EXERCISE GOAL:
Copy out the part of the listing that begins with the line containing "The height and width of the screenshot is (500, 1000)." and continues through the end of the listing, keeping every line as it appears.

Data on locating visible targets
'''

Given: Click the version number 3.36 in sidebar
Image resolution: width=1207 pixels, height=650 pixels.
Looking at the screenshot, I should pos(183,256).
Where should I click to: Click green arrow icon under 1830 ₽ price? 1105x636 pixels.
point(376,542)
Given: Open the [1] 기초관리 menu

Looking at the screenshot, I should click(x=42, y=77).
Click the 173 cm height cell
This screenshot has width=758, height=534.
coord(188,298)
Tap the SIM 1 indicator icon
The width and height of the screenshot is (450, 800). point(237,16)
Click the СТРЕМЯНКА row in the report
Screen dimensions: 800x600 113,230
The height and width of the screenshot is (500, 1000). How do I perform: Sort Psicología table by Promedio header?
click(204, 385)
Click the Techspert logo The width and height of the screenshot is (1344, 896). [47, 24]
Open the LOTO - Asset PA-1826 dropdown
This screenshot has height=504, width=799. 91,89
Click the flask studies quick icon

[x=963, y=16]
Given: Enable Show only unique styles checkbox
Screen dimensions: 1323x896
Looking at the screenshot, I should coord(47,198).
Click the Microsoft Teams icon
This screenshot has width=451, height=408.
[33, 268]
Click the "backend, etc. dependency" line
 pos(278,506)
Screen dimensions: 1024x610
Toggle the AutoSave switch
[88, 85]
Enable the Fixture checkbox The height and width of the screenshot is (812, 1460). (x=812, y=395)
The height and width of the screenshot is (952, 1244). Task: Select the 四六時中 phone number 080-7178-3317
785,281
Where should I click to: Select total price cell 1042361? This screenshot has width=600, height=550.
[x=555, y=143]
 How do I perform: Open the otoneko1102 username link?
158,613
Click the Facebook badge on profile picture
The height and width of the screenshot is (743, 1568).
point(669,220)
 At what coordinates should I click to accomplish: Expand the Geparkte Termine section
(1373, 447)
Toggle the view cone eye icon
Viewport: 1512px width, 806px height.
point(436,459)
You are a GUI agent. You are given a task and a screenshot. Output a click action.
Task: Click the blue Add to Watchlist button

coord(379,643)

'''

FINAL RESULT:
The height and width of the screenshot is (500, 1000). How do I perform: Sort Psicología table by Promedio header?
click(204, 385)
Click the Techspert logo The width and height of the screenshot is (1344, 896). [47, 24]
Open the LOTO - Asset PA-1826 dropdown
This screenshot has height=504, width=799. 91,89
Click the flask studies quick icon

[x=963, y=16]
Given: Enable Show only unique styles checkbox
Screen dimensions: 1323x896
Looking at the screenshot, I should coord(47,198).
Click the Microsoft Teams icon
This screenshot has width=451, height=408.
[33, 268]
Click the "backend, etc. dependency" line
 pos(278,506)
Screen dimensions: 1024x610
Toggle the AutoSave switch
[88, 85]
Enable the Fixture checkbox The height and width of the screenshot is (812, 1460). (x=812, y=395)
The height and width of the screenshot is (952, 1244). Task: Select the 四六時中 phone number 080-7178-3317
785,281
Where should I click to: Select total price cell 1042361? This screenshot has width=600, height=550.
[x=555, y=143]
 How do I perform: Open the otoneko1102 username link?
158,613
Click the Facebook badge on profile picture
The height and width of the screenshot is (743, 1568).
point(669,220)
 At what coordinates should I click to accomplish: Expand the Geparkte Termine section
(1373, 447)
Toggle the view cone eye icon
Viewport: 1512px width, 806px height.
point(436,459)
You are a GUI agent. You are given a task and a screenshot. Output a click action.
Task: Click the blue Add to Watchlist button

coord(379,643)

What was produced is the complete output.